(Records about finding elements on screens)
========================================

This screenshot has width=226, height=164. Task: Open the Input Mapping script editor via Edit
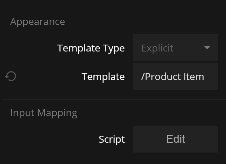pyautogui.click(x=175, y=139)
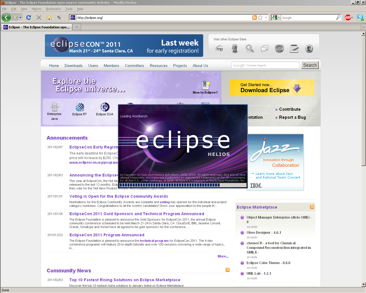Screen dimensions: 366x293
Task: Select the Downloads navigation tab
Action: point(73,66)
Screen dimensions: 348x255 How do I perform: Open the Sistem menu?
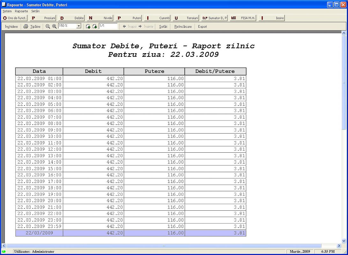(7, 11)
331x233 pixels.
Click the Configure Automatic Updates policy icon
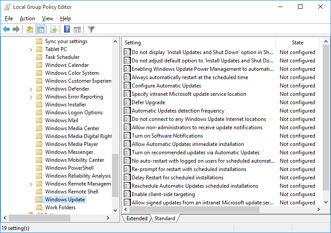pyautogui.click(x=127, y=86)
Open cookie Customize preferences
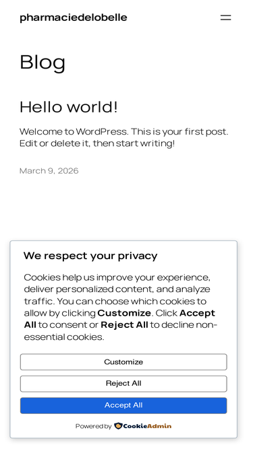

========================================

List every line above that contains the string "Task". Count only matches with the same capitalization.

This screenshot has width=226, height=164. Task: Open the Input Mapping script editor via Edit
Task: Select the Downloads navigation tab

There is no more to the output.